Return the following from the records below: each line, word for word, starting with the line that contains "Javier Ambrojo, de" and going on through the line that contains "deseo (307, 875)", with nothing outside that range.

*** Opening of Task data ***

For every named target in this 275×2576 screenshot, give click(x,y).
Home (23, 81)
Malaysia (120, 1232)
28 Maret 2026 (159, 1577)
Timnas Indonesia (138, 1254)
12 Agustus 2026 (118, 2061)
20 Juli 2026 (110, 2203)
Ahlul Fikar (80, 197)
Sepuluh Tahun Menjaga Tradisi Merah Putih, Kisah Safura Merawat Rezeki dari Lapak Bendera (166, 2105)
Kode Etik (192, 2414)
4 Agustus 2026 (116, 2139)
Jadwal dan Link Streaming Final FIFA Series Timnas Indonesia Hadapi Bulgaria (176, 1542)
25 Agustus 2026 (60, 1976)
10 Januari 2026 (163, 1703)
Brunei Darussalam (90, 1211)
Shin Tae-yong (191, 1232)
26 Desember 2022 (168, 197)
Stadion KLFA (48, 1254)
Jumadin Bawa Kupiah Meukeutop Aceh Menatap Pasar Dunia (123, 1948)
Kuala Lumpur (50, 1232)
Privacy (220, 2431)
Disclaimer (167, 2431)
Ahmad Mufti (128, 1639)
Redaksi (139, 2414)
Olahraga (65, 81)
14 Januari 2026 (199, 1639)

*** Close of Task data ***
*** Opening of Task data ***

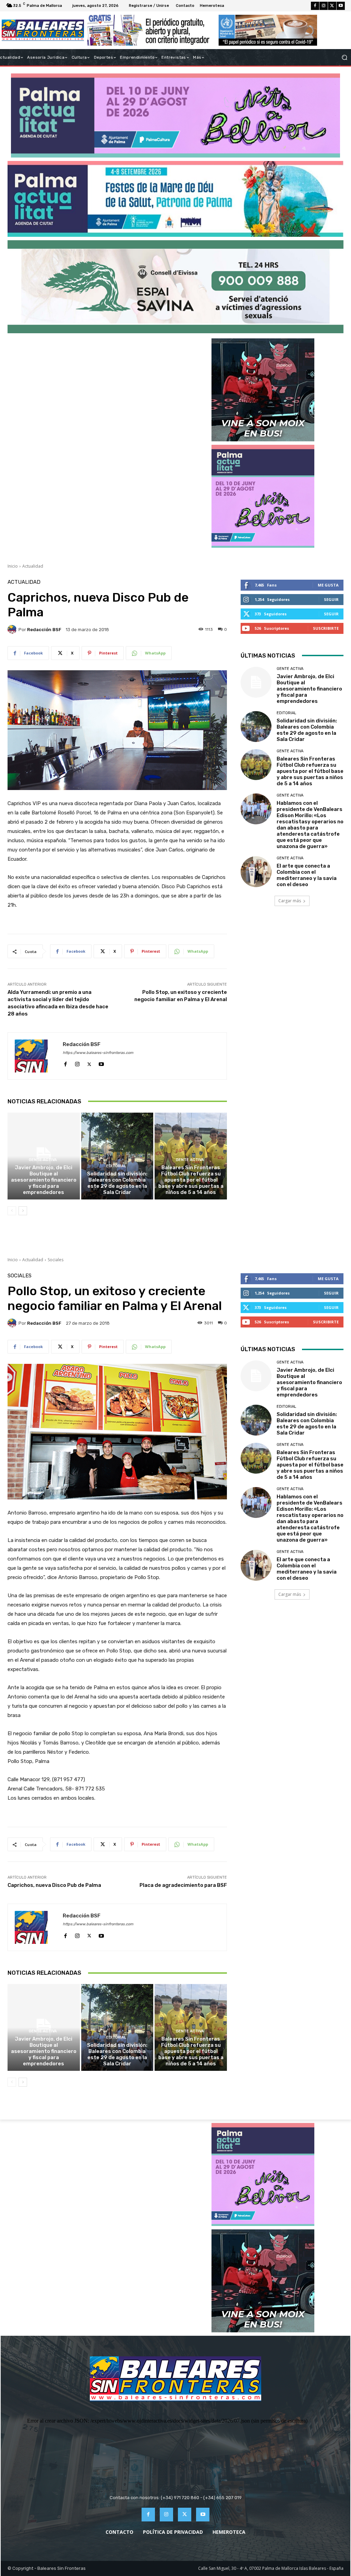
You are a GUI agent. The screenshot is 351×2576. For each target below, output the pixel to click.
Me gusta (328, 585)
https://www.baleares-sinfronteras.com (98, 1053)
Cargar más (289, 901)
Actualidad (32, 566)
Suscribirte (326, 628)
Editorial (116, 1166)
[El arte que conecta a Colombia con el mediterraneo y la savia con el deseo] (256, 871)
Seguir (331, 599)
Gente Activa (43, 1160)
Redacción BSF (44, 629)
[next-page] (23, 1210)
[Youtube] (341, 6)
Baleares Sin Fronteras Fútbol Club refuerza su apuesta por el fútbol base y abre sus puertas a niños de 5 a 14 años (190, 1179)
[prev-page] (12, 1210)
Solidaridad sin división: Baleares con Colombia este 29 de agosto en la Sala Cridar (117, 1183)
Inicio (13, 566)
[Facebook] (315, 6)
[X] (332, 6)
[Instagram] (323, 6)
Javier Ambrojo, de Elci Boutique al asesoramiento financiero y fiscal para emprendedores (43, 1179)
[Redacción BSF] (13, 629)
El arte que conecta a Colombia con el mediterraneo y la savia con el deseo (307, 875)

*** Close of Task data ***

§ Problem solution
Javier Ambrojo, de Elci Boutique al asesoramiento financiero y fiscal para emprendedores (43, 1179)
[Redacción BSF] (13, 629)
El arte que conecta a Colombia con el mediterraneo y la savia con el deseo (307, 875)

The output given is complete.